EXCERPTED TEXT:

If you haven't moved her yet I would write a letter to the YO saying that you will not be held responcible if someone gets hurt.


----------



## Alexart (14 November 2011)

I would be fuming too!!!  Tell the YO that you and all the other mare owners in that herd will be getting the vet out to jab all the mares as they could potentially be in foal and you will send the bill to them if they were the one who put the colt in in the first place - if not send it to the colt owner - money usually makes people think!! 
Also ask the colt owner is he well insured as if he gets injured badly enough, which is highly likley, then she needs loss of use cover as he may end up being a very expensive pasture pet for the rest of his life - see if that puts the frighteners on the dumb idiot!!!!


----------



## Spring Feather (14 November 2011)

I keep my 6 month olds with nanny mares over the winter, colts and fillies together.  However these are MY foals and MY nanny mares and my foals are in view of me at all times so if I ever saw one of the colts showing any signs of impending hanky panky then there would be changes made.  I've never had a 6 month old show anything other than being a baby however my foals are brought up with a fairly tough herd of mares so they tend to know their place.  The nanny mares, although very gentle, are good teachers to my foals and tend to keep them in order.  If a mare did come into a transitional heat during the winter months then I would revise the situation but they never have.

In your situation OP you are on a livery yard with other owners involved and if you are concerned about the colt covering your mare over winter then I would speak to the YO and ask for alternative accommodation to be arranged for your mare or the colt.


----------



## Apercrumbie (14 November 2011)

I would absolutely flip!  This is potentially a very serious situation and it has to change or someone is going to get hurt.  Speak to your YO and be VERY firm about changing fields.  I would also calmly and kindly make the colt's owner aware that they will be liable for any vet's fees resulting from your mare being covered if it turns out they have lied about his age.


----------



## rachelandcassie (15 November 2011)

Thanks so much for all the replies, sadly some people don't take horse owning as responsibly as we do!

It's a stable yard set in a public park with a supposed yard manager, a livestock manager, general manager who all shift the blame and none take responsibility. I have been trying to move off this yard for a long time. Ringing everyone I can find, asking friends of friends and calling in favours everywhere all year and now it's winter finding a stable really is mission impossible. 

There are constant problems so to minimise these issues my mare lives out 24/7. She's happy to live out. I havn't signed my updated contract yet as issues still havn't been dealt with.
I spent the day there today, called every number I had for people and got reassured that a manager was coming up but they never showed.
I plan to do the same tomorrow.

I could not move my mare as I think there are a few colts scattered about the fields of the park. It's such a huge stables and badly organised place that I don't know which horse lives in which field and who the owner is. A point I raised at the yard meeting and still hasn't be resolved. This is need to know information especially in an emergency situation like this-you need to have contact numbers for people.

In the morining I'm going to give them Hell as this is really not on.
My mare is very special to me, my horse of a lifetime who I rescued 10 years ago, I was planning to put in foal next year if all the vet checks go well. She's a finely built, 14h Arab, a maiden mare who will be 19 next year, this colt is already as tall as my girl and looks to be a chunky Warmblood type and the other poss colts in other fields are Sec D and Warmblood. There is no way she'd pass a foal that big at her age as a maiden.

DATA:
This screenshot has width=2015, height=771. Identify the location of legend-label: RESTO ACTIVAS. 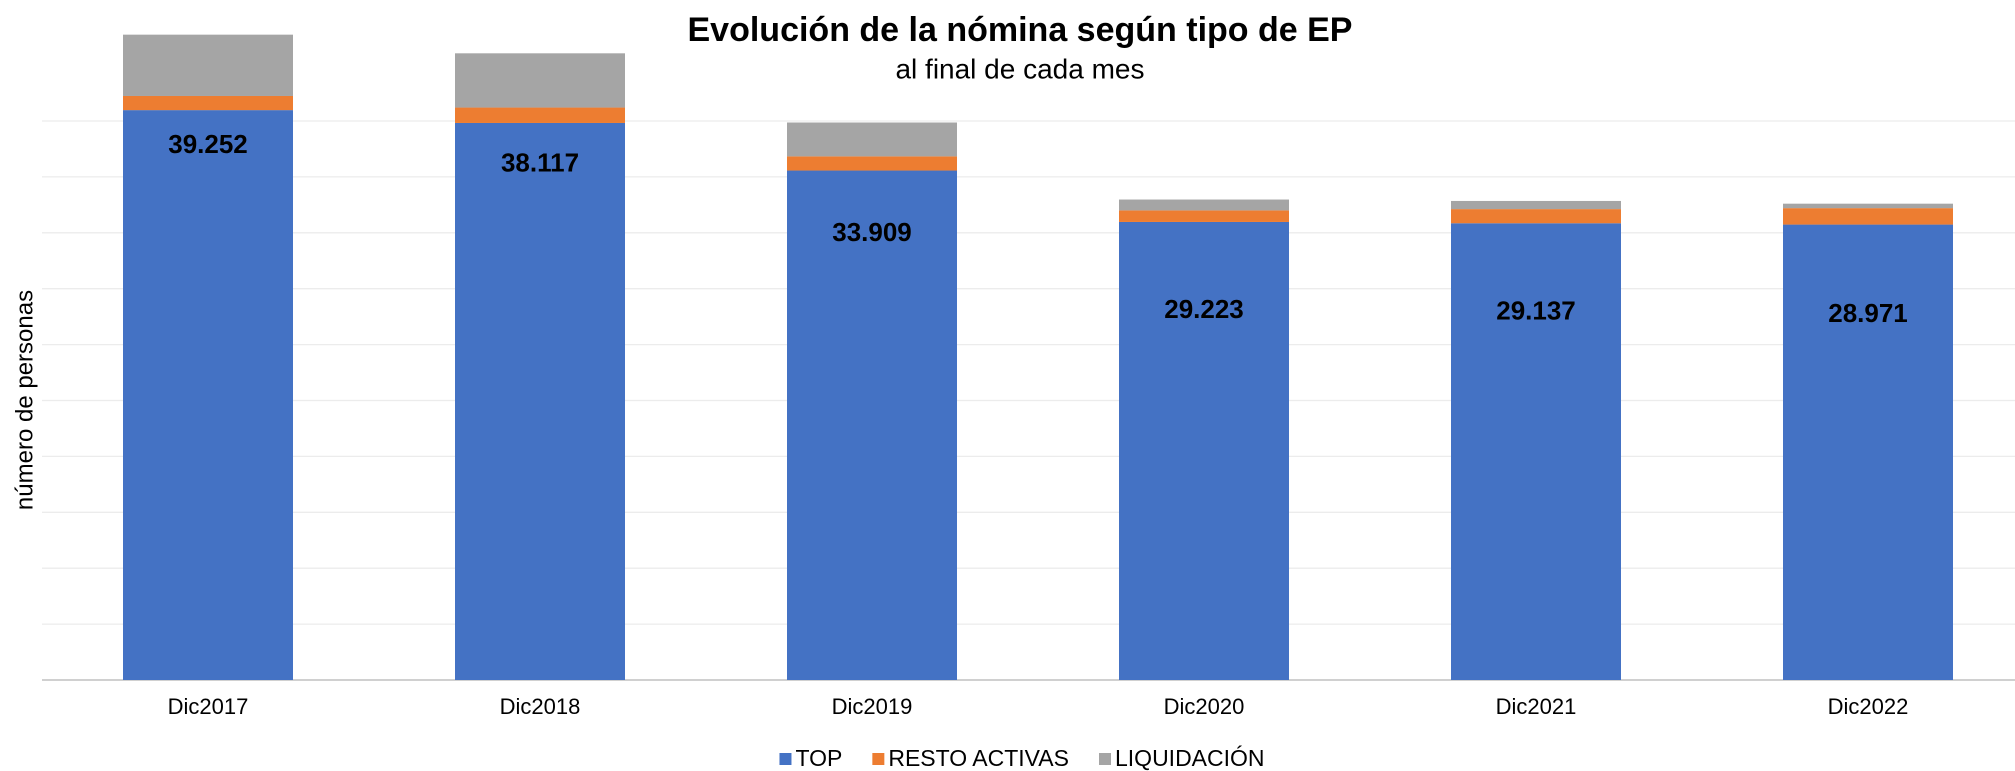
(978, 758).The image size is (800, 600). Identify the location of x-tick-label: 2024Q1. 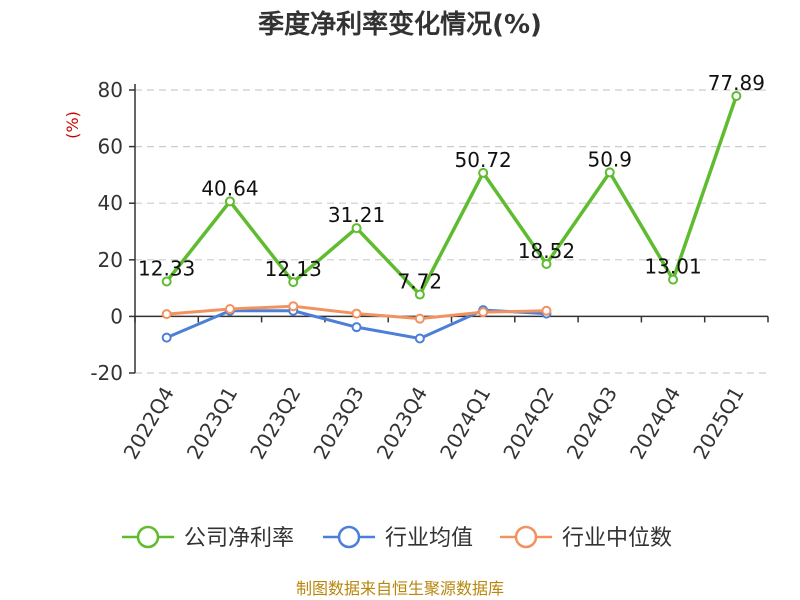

REQUIRED ACTIONS:
(1) Rewrite the paragraph of the livery yard thread beginning "It's a stable yard set in a public park" as a short bulleted list that keeps its main facts.
(2) In the livery yard thread, how many years ago did the original poster rescue her mare?
(3) Pick up the livery yard thread after its final sentence and keep writing.
The material has no role in this exercise.

ANSWERS FOR THIS EXERCISE:
(1)
- The stable yard is in a public park.
- It has a supposed yard manager, a livestock manager and a general manager, who all shift the blame and none of whom take responsibility.
- The writer has been trying to leave the yard for a long time, phoning everyone she can find, asking friends of friends and calling in favors all year.
- Now that it's winter, finding a stable is nearly impossible.

(2) Ten years ago.

(3)
I do not want to lose my mare!


----------



## Rollin (15 November 2011)

Spring Feather said:



			I keep my 6 month olds with nanny mares over the winter, colts and fillies together.  However these are MY foals and MY nanny mares and my foals are in view of me at all times so if I ever saw one of the colts showing any signs of impending hanky panky then there would be changes made.  I've never had a 6 month old show anything other than being a baby however my foals are brought up with a fairly tough herd of mares so they tend to know their place.  The nanny mares, although very gentle, are good teachers to my foals and tend to keep them in order.  If a mare did come into a transitional heat during the winter months then I would revise the situation but they never have.

In your situation OP you are on a livery yard with other owners involved and if you are concerned about the colt covering your mare over winter then I would speak to the YO and ask for alternative accommodation to be arranged for your mare or the colt.
		
Click to expand...

Interesting, as you say your mares.  I put my colt back with his dam and another mare between one and two years old.  Both were in foal and he was very happy with them.  When his dam neared foaling we put him with the geldings.


----------



## TarrSteps (15 November 2011)

I think keeping a colt in a "family unit" particularly when the mares are in foal, is very different though, and can be super for the colt's socialisation if he's the right type.  I even know people who keep colts in with a herd with a stallion BUT they have a huge area, it's a very stable herd and the stallion - and his sons - are very easy going.  Plus the owner watches them closely and the colts never stay until puberty as they are either sold as stallion prospects or cut.

I went to see a colt once where the woman said he'd had him out his whole life with a filly the same age and he "knew" not to breed her because she was his adopted "sister".  Um, okay.  What she failed to mention is they had also lived their whole lives with THE toughest, bossiest pony I have ever met.  He didn't even let the colt NEAR the filly and I'm sure he would have squashed any amorous thoughts in a second.  

I read a study recently about "bachelor colts" which suggested the presence of a dominant stallion actually inhibits testosterone levels in the other colts within the herd.  Even in bachelor groups levels tend to stay low when there are no mares around.  (Hence why stallion shows are not free for alls.) But again, this is not relevant AT ALL to a livery situation.


----------



## lindsayH (15 November 2011)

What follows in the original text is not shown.